Realmente estão reunidas todas as condições para o caos que temos assistido e para este enorme espetáculo, que em bom inglês é um shitshow. Tudo isto, porque quem está em posições de poder e de privilégio na América, deixou que uma franja da população se sentisse tão excluída que passou a viver numa autêntica realidade paralela. Para corrigir esta clivagem, a ciência tem de saber comunicar eficientemente e o poder político tem de se preocupar fortemente com a coesão territorial e a redução das desigualdades, por meio de um elevador social funcional.

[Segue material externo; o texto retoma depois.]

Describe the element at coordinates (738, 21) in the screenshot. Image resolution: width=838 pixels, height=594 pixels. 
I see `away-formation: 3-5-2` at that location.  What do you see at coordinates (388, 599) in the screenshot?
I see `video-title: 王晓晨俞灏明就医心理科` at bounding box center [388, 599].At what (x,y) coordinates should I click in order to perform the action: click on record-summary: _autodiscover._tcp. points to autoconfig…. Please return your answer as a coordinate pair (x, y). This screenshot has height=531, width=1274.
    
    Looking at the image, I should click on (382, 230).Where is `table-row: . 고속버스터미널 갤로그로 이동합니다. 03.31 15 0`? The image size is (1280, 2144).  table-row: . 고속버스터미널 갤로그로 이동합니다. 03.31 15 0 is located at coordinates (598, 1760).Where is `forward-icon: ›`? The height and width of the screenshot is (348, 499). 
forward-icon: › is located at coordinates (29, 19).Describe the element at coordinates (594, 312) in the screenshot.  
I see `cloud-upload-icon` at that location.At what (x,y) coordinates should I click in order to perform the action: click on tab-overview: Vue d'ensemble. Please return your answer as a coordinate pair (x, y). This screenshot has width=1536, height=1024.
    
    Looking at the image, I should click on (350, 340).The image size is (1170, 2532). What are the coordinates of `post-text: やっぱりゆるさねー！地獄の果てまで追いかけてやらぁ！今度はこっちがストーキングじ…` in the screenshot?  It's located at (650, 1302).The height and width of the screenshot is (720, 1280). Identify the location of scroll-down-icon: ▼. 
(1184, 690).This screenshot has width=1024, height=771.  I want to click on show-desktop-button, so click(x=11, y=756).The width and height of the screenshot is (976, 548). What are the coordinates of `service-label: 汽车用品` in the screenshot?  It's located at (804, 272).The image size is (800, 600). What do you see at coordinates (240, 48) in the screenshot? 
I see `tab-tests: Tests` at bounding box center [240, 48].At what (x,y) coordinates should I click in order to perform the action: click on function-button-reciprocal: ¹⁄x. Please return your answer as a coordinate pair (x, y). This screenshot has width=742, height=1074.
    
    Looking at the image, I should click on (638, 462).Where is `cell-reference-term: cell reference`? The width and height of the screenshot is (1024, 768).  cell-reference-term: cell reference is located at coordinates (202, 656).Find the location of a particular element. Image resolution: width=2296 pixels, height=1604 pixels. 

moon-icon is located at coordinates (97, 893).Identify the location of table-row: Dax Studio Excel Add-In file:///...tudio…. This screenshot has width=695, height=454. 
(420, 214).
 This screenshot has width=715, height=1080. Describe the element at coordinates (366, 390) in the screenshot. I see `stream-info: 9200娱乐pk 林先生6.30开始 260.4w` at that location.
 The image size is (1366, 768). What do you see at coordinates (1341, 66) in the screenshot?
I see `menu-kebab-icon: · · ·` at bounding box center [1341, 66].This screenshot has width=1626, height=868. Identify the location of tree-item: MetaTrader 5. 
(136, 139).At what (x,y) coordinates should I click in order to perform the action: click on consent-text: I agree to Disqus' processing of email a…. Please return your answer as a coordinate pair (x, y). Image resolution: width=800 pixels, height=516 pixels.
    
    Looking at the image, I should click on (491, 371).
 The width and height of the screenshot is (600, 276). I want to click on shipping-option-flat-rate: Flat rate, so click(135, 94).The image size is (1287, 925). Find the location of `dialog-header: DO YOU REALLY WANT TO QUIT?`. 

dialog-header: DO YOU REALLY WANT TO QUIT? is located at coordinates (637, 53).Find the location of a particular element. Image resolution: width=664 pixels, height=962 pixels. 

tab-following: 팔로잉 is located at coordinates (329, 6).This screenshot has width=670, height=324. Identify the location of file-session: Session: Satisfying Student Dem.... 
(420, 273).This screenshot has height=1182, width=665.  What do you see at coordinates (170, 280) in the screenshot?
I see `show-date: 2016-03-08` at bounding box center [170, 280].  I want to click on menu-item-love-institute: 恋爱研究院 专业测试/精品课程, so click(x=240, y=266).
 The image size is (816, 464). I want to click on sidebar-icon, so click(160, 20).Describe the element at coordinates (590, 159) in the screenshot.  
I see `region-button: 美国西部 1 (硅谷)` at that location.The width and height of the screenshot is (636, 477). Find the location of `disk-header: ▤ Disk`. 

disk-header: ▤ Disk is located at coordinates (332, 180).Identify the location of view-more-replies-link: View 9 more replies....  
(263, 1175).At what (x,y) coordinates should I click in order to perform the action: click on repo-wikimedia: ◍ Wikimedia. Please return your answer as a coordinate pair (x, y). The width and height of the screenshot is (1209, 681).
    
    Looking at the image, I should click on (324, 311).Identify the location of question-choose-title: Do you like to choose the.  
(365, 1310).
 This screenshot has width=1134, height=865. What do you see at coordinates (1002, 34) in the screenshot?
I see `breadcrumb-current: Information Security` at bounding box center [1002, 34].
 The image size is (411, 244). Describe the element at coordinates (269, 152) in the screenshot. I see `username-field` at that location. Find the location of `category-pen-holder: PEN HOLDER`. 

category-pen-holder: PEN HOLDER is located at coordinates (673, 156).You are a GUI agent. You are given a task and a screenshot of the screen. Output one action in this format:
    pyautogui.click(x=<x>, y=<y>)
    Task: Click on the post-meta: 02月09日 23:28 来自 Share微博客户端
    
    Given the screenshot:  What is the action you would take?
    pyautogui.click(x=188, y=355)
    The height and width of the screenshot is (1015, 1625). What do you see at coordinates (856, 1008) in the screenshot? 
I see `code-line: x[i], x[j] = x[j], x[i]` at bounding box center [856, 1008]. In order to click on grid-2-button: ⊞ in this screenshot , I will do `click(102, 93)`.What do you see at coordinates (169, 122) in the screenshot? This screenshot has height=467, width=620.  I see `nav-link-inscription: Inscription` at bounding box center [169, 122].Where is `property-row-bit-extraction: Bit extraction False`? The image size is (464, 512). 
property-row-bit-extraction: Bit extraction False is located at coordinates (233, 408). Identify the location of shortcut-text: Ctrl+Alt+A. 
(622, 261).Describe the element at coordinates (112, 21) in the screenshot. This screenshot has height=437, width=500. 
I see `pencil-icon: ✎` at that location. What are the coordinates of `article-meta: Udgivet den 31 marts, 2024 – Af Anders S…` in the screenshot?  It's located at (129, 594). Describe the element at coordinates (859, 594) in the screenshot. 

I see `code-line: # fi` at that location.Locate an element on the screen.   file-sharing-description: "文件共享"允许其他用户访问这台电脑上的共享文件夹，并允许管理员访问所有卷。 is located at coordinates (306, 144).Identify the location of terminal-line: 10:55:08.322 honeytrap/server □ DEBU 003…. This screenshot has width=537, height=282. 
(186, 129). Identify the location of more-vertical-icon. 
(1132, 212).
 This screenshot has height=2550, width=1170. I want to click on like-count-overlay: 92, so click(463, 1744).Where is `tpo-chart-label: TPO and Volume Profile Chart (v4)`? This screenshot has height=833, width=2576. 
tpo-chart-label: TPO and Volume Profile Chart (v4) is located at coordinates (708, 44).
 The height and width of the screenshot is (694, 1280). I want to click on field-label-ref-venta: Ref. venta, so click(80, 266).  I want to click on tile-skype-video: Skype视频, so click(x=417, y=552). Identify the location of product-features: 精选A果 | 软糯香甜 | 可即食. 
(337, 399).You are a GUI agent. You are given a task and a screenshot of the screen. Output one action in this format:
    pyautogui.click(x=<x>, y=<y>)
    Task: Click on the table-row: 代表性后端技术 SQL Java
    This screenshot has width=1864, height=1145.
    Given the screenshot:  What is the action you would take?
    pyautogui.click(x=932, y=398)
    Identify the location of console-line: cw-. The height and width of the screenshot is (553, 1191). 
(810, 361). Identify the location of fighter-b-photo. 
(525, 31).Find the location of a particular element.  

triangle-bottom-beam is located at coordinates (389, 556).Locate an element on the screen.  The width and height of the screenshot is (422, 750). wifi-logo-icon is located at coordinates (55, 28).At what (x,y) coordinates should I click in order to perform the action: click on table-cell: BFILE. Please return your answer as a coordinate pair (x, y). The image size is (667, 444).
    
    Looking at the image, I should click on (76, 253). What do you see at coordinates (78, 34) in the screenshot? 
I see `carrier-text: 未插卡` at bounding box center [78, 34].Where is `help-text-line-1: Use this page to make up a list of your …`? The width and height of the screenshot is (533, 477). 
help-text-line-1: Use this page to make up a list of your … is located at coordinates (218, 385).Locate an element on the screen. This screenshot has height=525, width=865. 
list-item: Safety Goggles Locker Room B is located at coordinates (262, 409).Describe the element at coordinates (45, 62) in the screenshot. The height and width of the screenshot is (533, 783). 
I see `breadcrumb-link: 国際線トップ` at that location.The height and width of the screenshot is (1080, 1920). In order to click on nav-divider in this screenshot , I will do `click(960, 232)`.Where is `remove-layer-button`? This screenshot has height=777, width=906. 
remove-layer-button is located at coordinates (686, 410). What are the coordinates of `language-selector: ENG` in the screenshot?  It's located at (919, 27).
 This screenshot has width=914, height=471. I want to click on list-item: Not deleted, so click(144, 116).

Nas eleições de dia 5 de novembro de 2024, vamos ver se a tecnocracia tem uma vida extra ou se, pelo condão da democracia, chega ao fim da linha e dá lugar à Trumpocracia. Eu não acho que Trump abrirá caminho para uma era autocrática, antes vai dobrar as instituições democráticas para seu benefício e para salvar o próprio pelo, porque é tão narcisista que eu penso que nem vai apontar sucessor (vejam quão pouca atenção dá a JD Vance), deixando apenas a democracia continuar a asfixiar a tecnocracia. Eu espero que, no final de contas, numa eleição mais ou menos renhida, Kamala Harris, sem um carisma excecional, mas com políticas equilibradas e mais corretas, consiga acabar por vencer (que bom seria para a Ucrânia e para derrotar a sombra russa que paira sobre a Europa). Mas, desta vez, se a tecnocracia tiver mais uma oportunidade, não deixem que daqui a quatro anos tenhamos uma América tão fraturada entre duas realidades paralelas. Tentem resgatar os que hoje excluem. Para o bem de todos!